* **TO-DO LIST**
**A.** Write out verbatim the stretch of the Nietzsche passage from "Nietzsche's model is" through "glitter on me.".
**B.** Carry the essay on Nietzsche's death of God forward from its last sentence.

* **GIVEN PASSAGE**
++++++

Nietzsche understood that a previous eras religion had been dynamic, grounded in oral traditions and the cult-followings of mythological ideas, raised into symbolic immortality. With the rise of book-based religions only footnotes were left to write to the creation of values. Discussed here: Nietzsche's Death of God: Why Zarathustra?

The problem with that, is everything is fine until it's not. A highly militarily unified empire, like Ancient Rome or China, could have multiple state religions. A highly military fragmented but culturally unified domain like the Holy Roman Empire, or the Islamic world of competing powers of Sunni/Shia Arab/Farsi, relied on a specific orthodoxy for a given degree of unity. You can't have re-narration, only catastrophic failure, consigning all that cultural 'metis' to the scrapheap.

Nietzsche's model is explicitly the prophet, not the church-elder or theological-imperialist. He is saying the future binding power of ideas, the future basis of social cohesion and resistance to nihilism and anomie, is in recovering a mode of living the attempt to reach ideas worthy of symbolic immortality. Not deference to a past era's codification of those. A lived witnessing, of what can reignite our will for life.

This is not about reading the right book, following the right ritual. This is about personally going on a journey:

""Thou-shalt," is the great dragon called. But the spirit of the lion saith, "I will."

"Thou-shalt," lieth in its path, sparkling with gold- a scale-covered beast; and on every scale glittereth golden, "Thou shalt!"

The values of a thousand years glitter on those scales, and thus speaketh the mightiest of all dragons: "All the values of things- glitter on me.

++++++

* **INFORMATION SHOWN**
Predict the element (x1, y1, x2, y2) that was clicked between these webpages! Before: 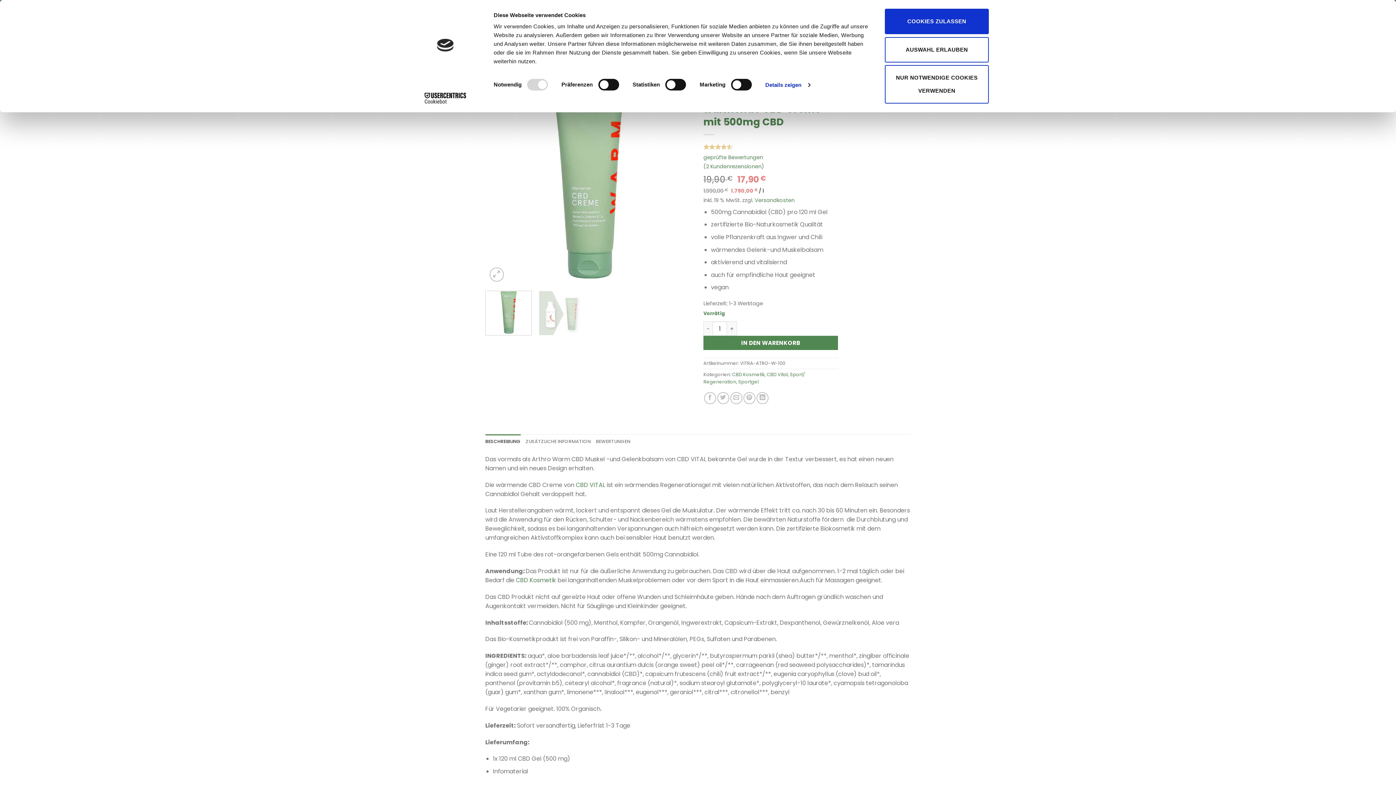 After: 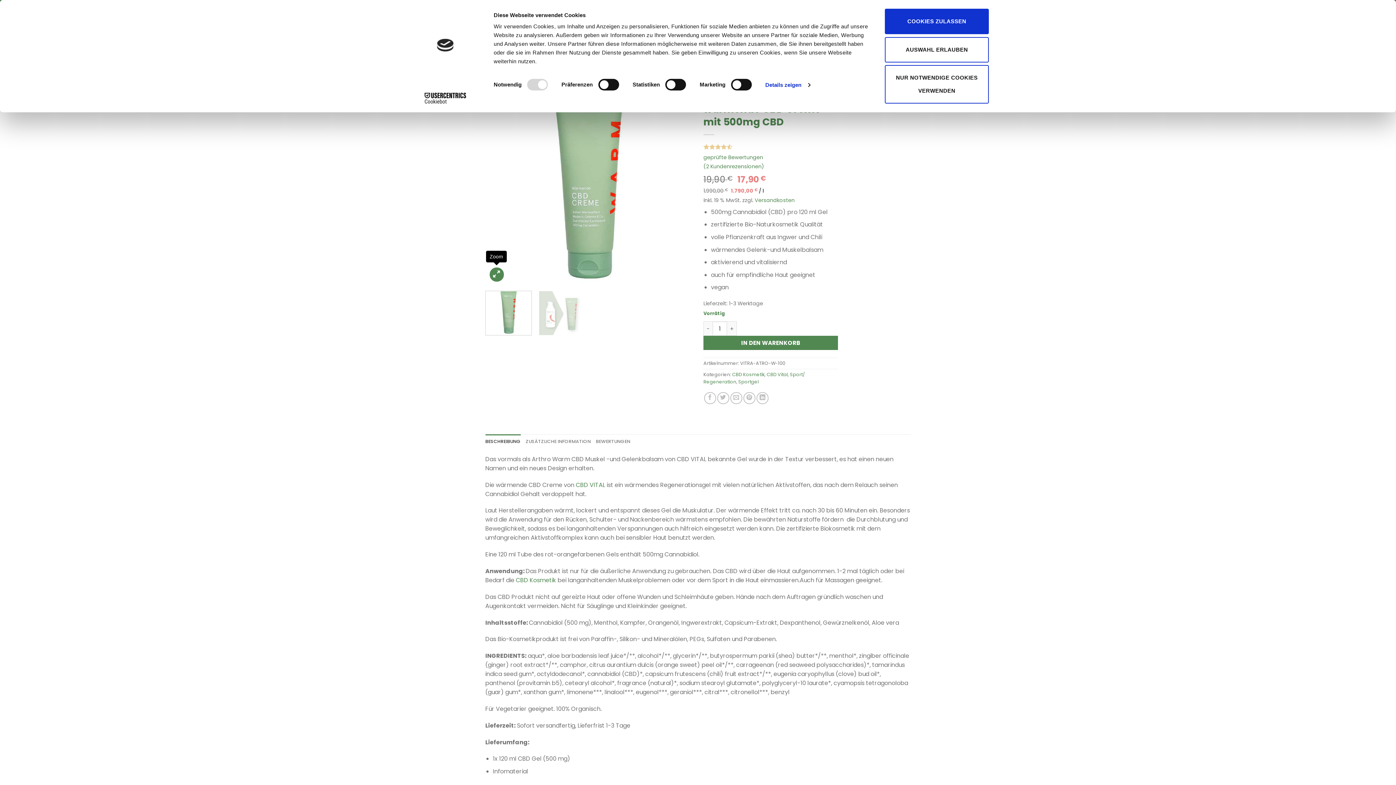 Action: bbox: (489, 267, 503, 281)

++++++

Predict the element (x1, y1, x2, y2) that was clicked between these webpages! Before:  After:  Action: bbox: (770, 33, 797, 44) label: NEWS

++++++

* **RESULTS OF THE EXERCISE**
**A.**
Nietzsche's model is explicitly the prophet, not the church-elder or theological-imperialist. He is saying the future binding power of ideas, the future basis of social cohesion and resistance to nihilism and anomie, is in recovering a mode of living the attempt to reach ideas worthy of symbolic immortality. Not deference to a past era's codification of those. A lived witnessing, of what can reignite our will for life.

This is not about reading the right book, following the right ritual. This is about personally going on a journey:

""Thou-shalt," is the great dragon called. But the spirit of the lion saith, "I will."

"Thou-shalt," lieth in its path, sparkling with gold- a scale-covered beast; and on every scale glittereth golden, "Thou shalt!"

The values of a thousand years glitter on those scales, and thus speaketh the mightiest of all dragons: "All the values of things- glitter on me.

**B.**
All values have already been created, and all created values- do I represent. Verily, there shall be no 'I will' any more. Thus speaketh the dragon." -Thus Spake Zarathustra

Nietzsche was obsessed with what he saw as key flaws to Christianity: slave-morality, and preferencing after-life over life. The last thing he would want is people to take his words as holy writ, the guaranteed recipe to reach a happy and peaceful conclusion to your life. He was furious with asceticism, and the resistance of passions, as the way to resist pain by resisting pleasure.

Using Durkheim's ideas, and the idea of culture as the rationing of symbolic immortality, I think we can work out Nietzsche was really battling a straw man, a distortion of actual Christian ideas albeit a powerful one, that's discussed here: Why should a theist care about what happens to the world after his/her death?

But his point was, be a prophet, a culture-hero. Don't found a religion, live your relationship with the divine. Don't be a footnote interpreting someone else's book, write your own. But he knew what happened when people tried that before, people clung to chanting the recipe to avoid tasting the food.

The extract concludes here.